The Trail connects six counties in east central Indiana —Delaware, Hamilton, Howard, Jay, Kosciusko, and Madison–in which the tradition and history of glass arts can be experienced first-hand. Studios, galleries, factory tours, and museums, as well as glass-focused festivals and workshops are located throughout the communities along the Trail.
Indiana’s glass history goes back to October 6, 1886, when a group of speculators drilling a well in Howard County discovered natural gas at around a depth of 900 feet. The 20-foot flame lit up the dark sky that night, and the next eight exploratory wells in the area were successful. By early 1887, several gas companies had formed and the Indiana Natural Gas Company, one of the largest, had more than 23,000 acres leased and 475 gas producing wells. News of the significant gas discoveries traveled quickly, and it was estimated that the gas would last for 200 to 300 years. That later was proved to be incorrect, but Indiana’s legacy in glassmaking had been launched.
The discovery of the Trenton Gas Field in east central Indiana in 1887 ushered in a golden era of industry for the state. Automobile, tin, glass and other manufacturing companies launched and boomed. By 1900, the ease in creating and fueling gas-fired furnaces saw myriad glass companies vying for business from Winchester and Richmond, to Gas City to Greensburg, Elwood and beyond.

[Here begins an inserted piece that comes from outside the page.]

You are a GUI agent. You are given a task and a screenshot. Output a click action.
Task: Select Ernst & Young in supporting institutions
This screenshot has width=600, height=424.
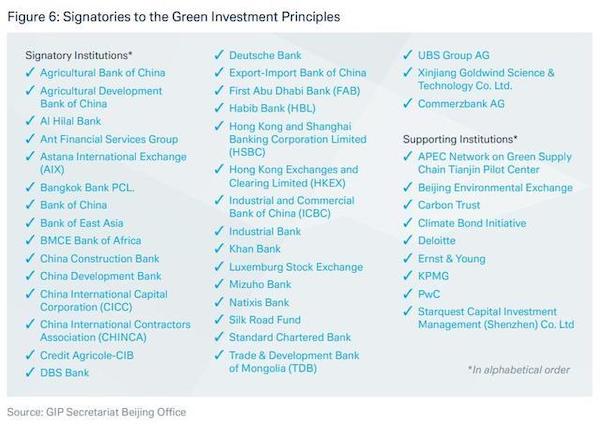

Indiana’s art glass community was launched with that first gas well discovered northwest of Kokomo in 1886. Charles Edward Henry, a glass chemist, immigrated to the United States from France and formed Henry Art Glass in New Rochelle, New York in 1883. Henry Art Glass made glass buttons, novelties, and opalescent glass rods. While producing glass products, Henry met many glass artists in the New York area including Louis Tiffany. Hearing about the gas boom in Central Indiana and returning to New York from a business trip to Chicago, he stopped in Kokomo. On April 27, 1888, the same day he arrived in Kokomo, he met with local officials about establishing a glass plant there. Within 24 hours an agreement with government officials was made and signed to provide Henry with a plant site and a natural gas supply.
Within 30 days, Henry returned to Kokomo to purchase a home and to start building a glass production plant with a seven-pot furnace. Actual production started at Opalescent Glass Works’ new plant on November 13, 1888, and it has been in continuous operation at that location ever since. The primary product was sheet glass, but electric insulators were made for Edison General Electric with the excess glass. But most important to Indiana’s art glass history was the shipment three days later – on November 16, 1888, the first shipment of sheet glass went to Louis Tiffany. It included 600 pounds of blue and white opalescent glass.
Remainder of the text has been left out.